Customers come to GTO from all over the world for parts. ‘Years ago, I said we didn’t need a website,’ admits Mark, ‘but now I get it. It’s the growth area, and we’ll expand into other makes such as Maserati and Lamborghini.

‘Recently the parts business has been growing 40 per cent year-on-year. As for the FIM radiator operation, that was one of the crazy things I do sometimes. We only bought the Ferrari stuff, ten tons of tooling and drawings from 1948 right up to the 288 GTO, but in hindsight we should have bought it all.’

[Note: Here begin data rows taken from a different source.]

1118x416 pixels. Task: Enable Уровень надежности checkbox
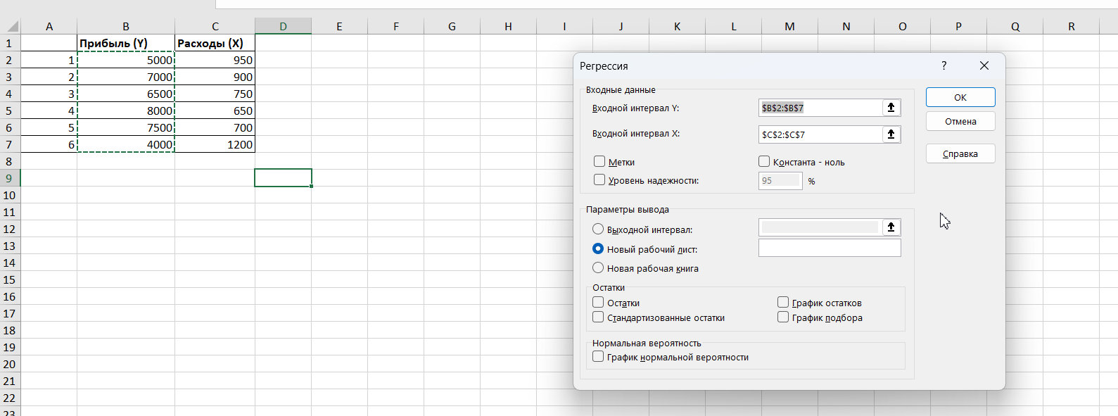point(599,180)
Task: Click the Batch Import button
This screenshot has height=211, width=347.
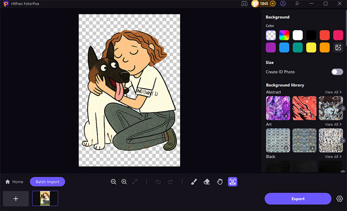Action: [x=47, y=182]
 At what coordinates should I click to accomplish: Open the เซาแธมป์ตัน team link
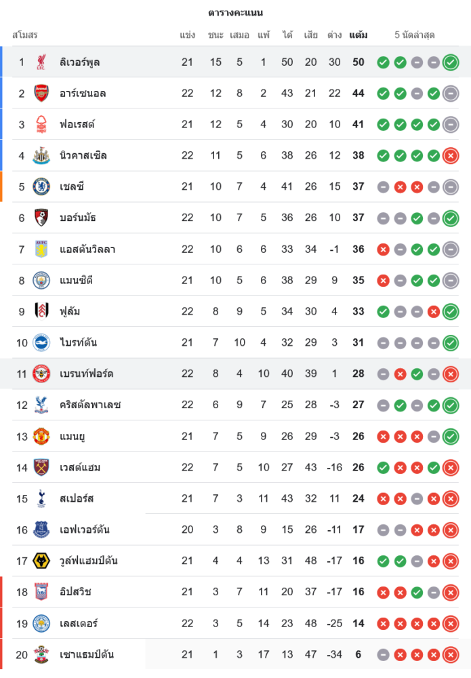click(x=86, y=655)
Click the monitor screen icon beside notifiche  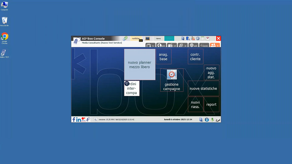coord(147,38)
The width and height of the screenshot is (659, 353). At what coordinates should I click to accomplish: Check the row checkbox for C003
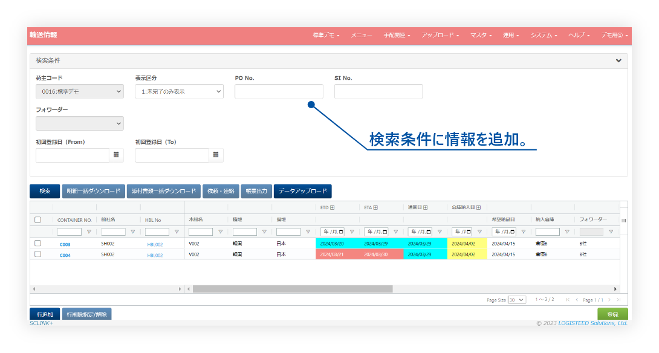37,244
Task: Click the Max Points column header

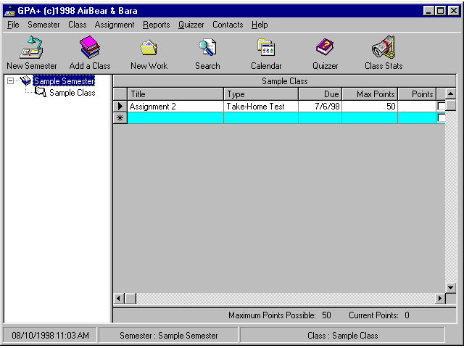Action: (x=370, y=94)
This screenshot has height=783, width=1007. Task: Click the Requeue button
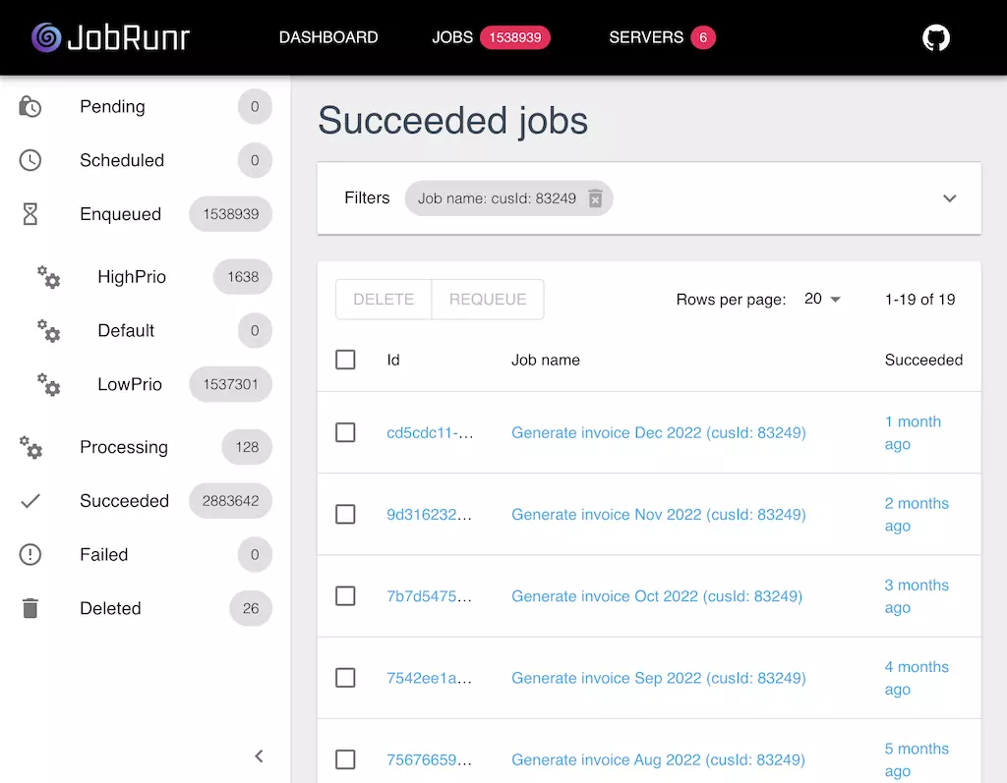(x=488, y=299)
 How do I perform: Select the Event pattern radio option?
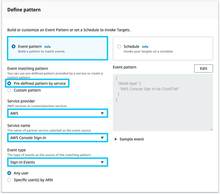[14, 46]
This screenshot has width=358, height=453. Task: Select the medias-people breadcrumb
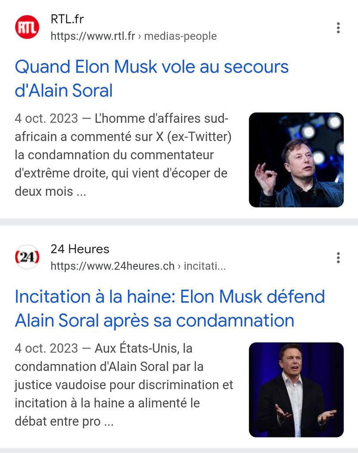180,36
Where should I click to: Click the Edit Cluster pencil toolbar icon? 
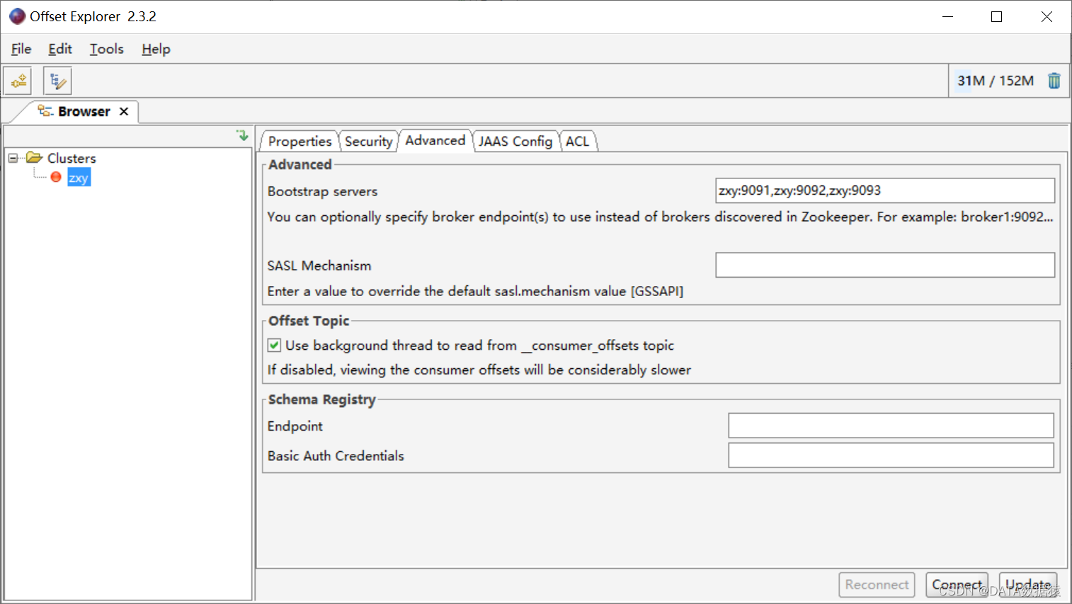(57, 80)
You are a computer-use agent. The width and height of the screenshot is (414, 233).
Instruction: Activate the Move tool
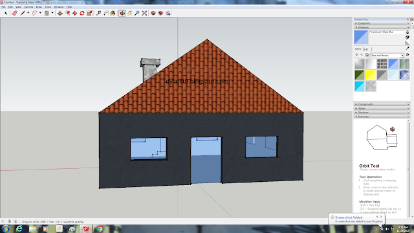click(75, 13)
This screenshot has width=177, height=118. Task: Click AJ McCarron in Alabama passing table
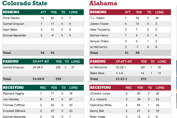pos(99,67)
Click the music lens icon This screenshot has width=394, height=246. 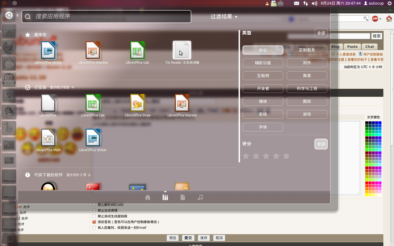click(x=200, y=197)
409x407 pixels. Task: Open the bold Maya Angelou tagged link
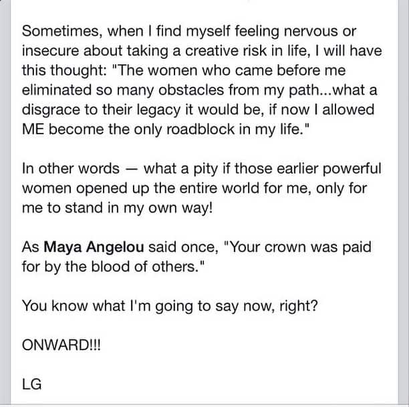click(94, 247)
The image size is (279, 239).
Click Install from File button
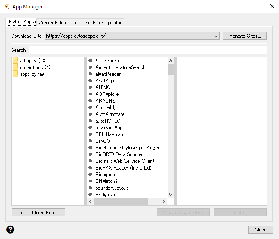coord(38,213)
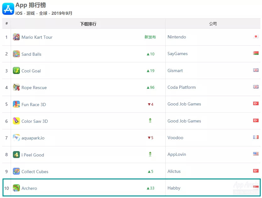The width and height of the screenshot is (262, 198).
Task: Click the Sand Balls game icon
Action: pyautogui.click(x=16, y=54)
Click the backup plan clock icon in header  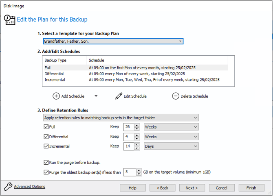(x=9, y=20)
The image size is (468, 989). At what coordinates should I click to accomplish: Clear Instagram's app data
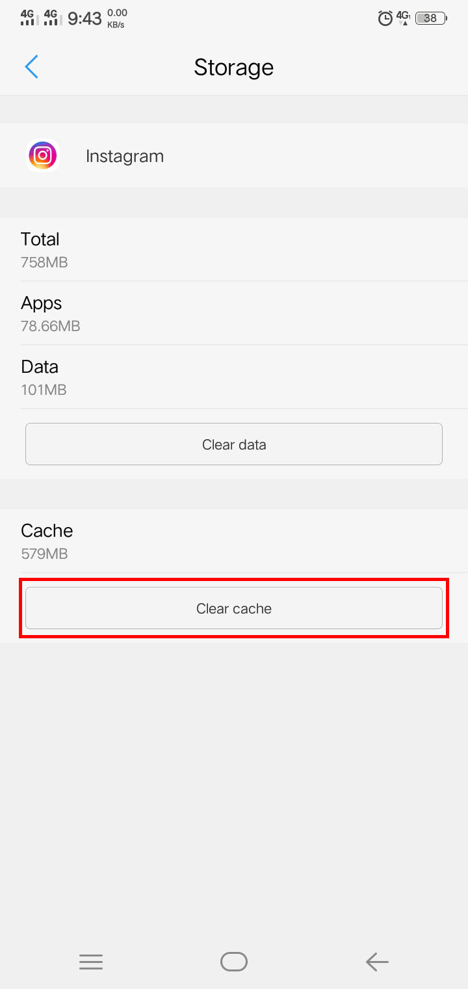(234, 444)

And what’s next for GTO Engineering? ‘We have a full-time CAD drawer in the fabrication shop, and two quality-control guys, but we’re advertising for more staff there,’ Mark continues. ‘I’ve been asked to set up a workshop in Saudi Arabia, and also Hong Kong and Singapore. We won’t do all of them, but we will do one. There’s a lot of money in these places, with a big racing scene in south-east Asia, but not a lot of knowledge. They’re still on a learning curve. China even more so; it will open up at some stage.’

And Brexit? ‘No-one knows what is going to happen, but it will be a pain if it gets hard to move cars around Europe. We could be back to the old days of customs carnets.’

Meanwhile, those 250 GT SWBs are going very well, with 15 finished (plus five Testa Rossas) and eight on order. ‘We’ve worked on over a third of the original SWBs,’ Mark observes. ‘We never thought we’d make so many of the new ones, so we’ve had to re-tool.

‘I’d like to make a California Spyder next, or a Singer-style modified SWB with a four-cam, 48-valve V12 and independent rear suspension. That’d be fun.’ It would indeed.